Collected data

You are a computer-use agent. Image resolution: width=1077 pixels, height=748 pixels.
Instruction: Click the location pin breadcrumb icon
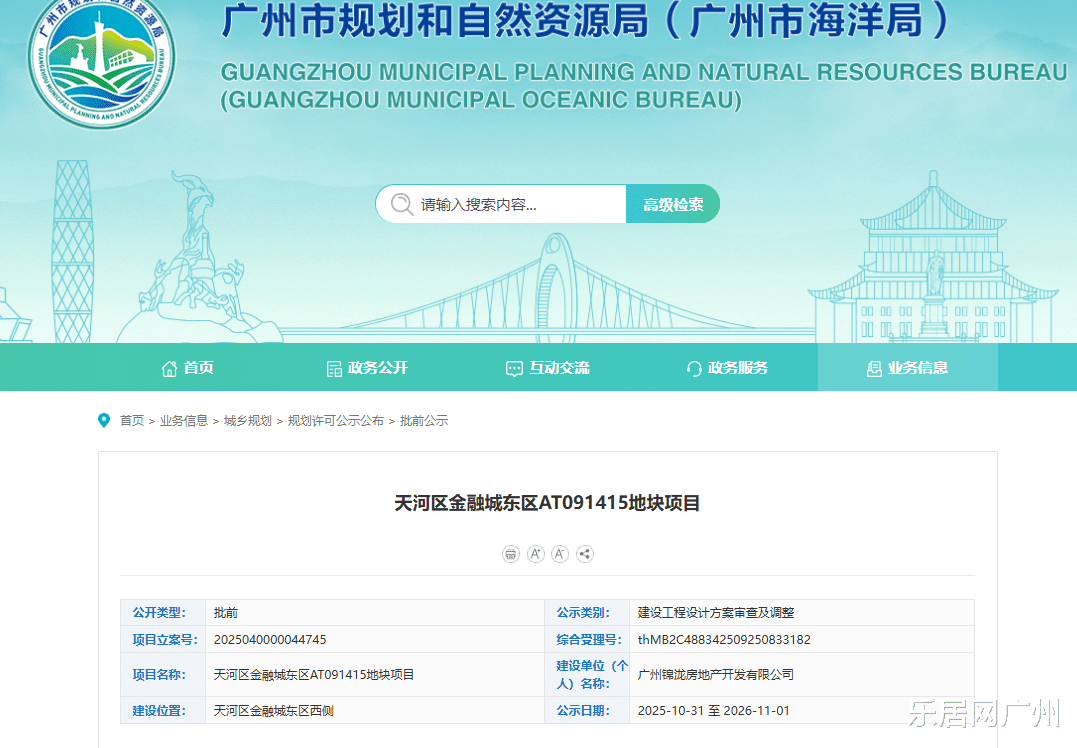[x=104, y=421]
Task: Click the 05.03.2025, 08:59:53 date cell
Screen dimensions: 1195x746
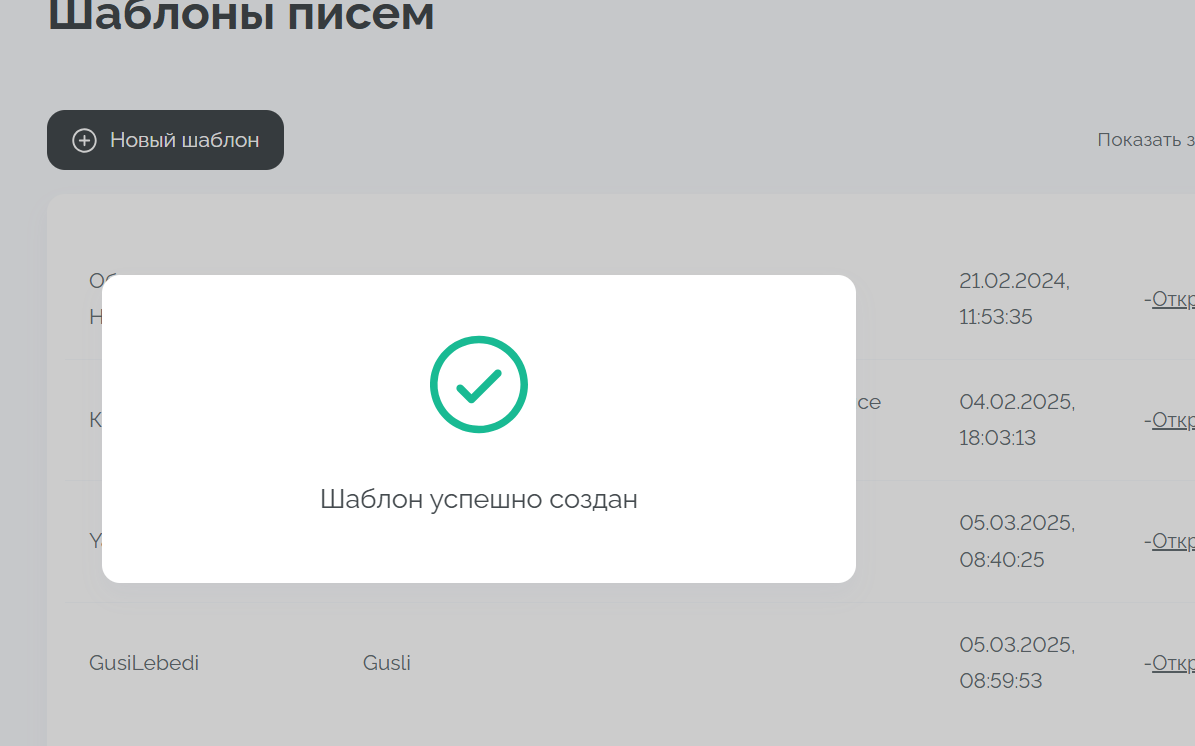Action: click(1016, 662)
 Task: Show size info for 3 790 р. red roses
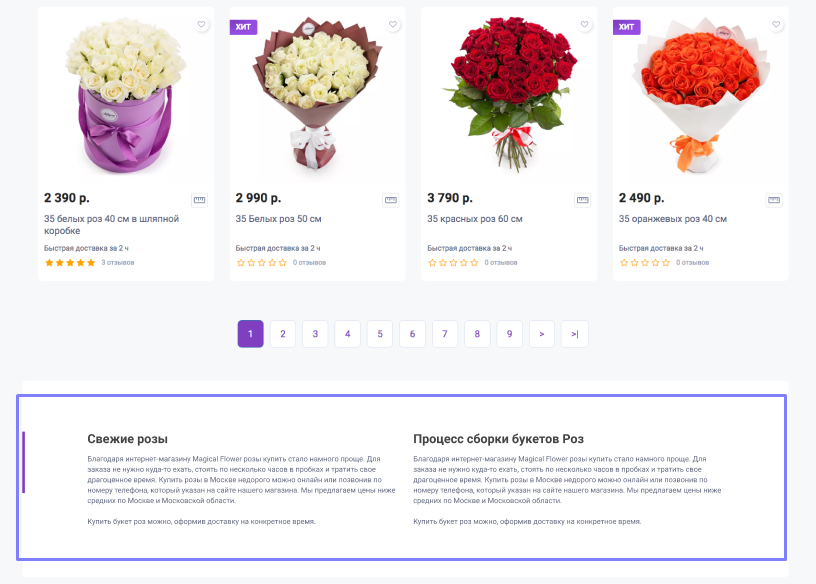[x=582, y=200]
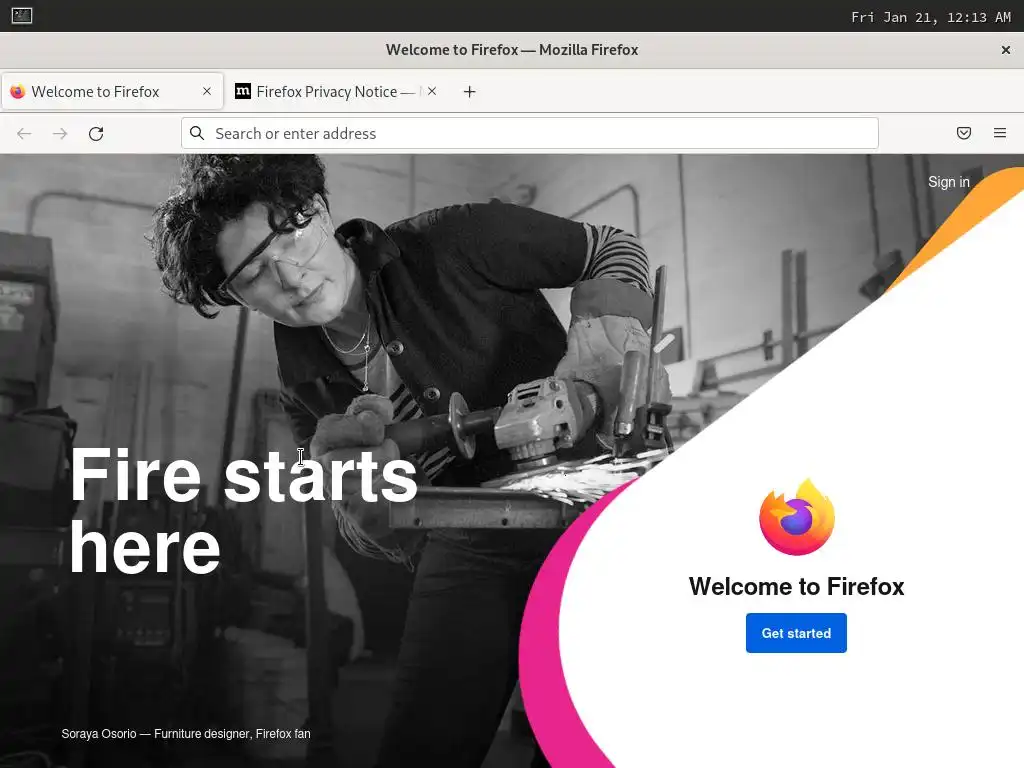
Task: Select the Welcome to Firefox tab
Action: point(112,91)
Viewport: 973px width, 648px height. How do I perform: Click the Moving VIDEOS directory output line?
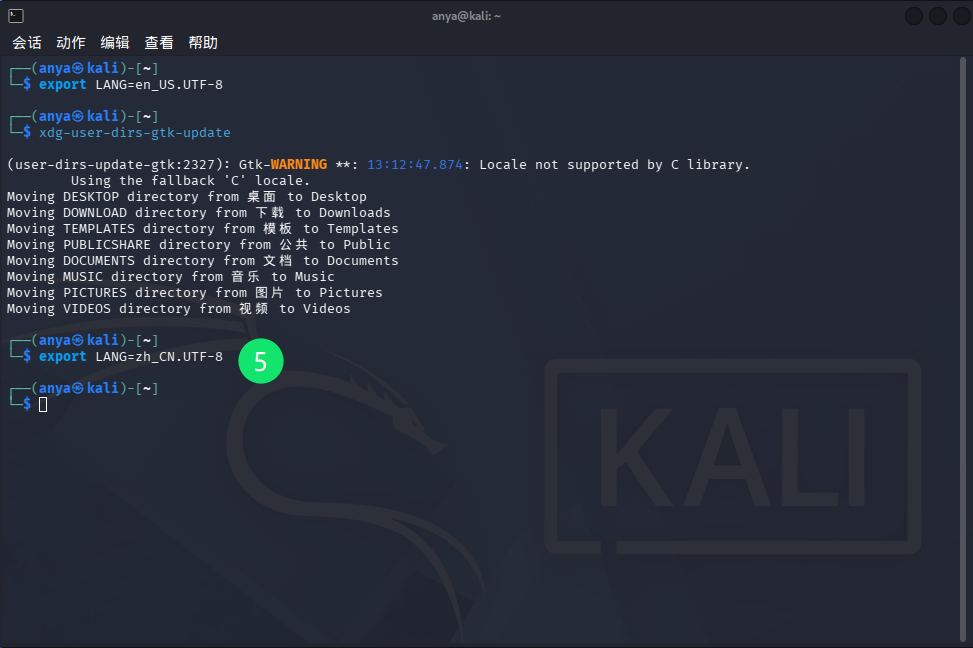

Task -
Where the string "height" appears in a line of the entries, that line counts; state the total number of such lines and nothing else.

Worked solution -
2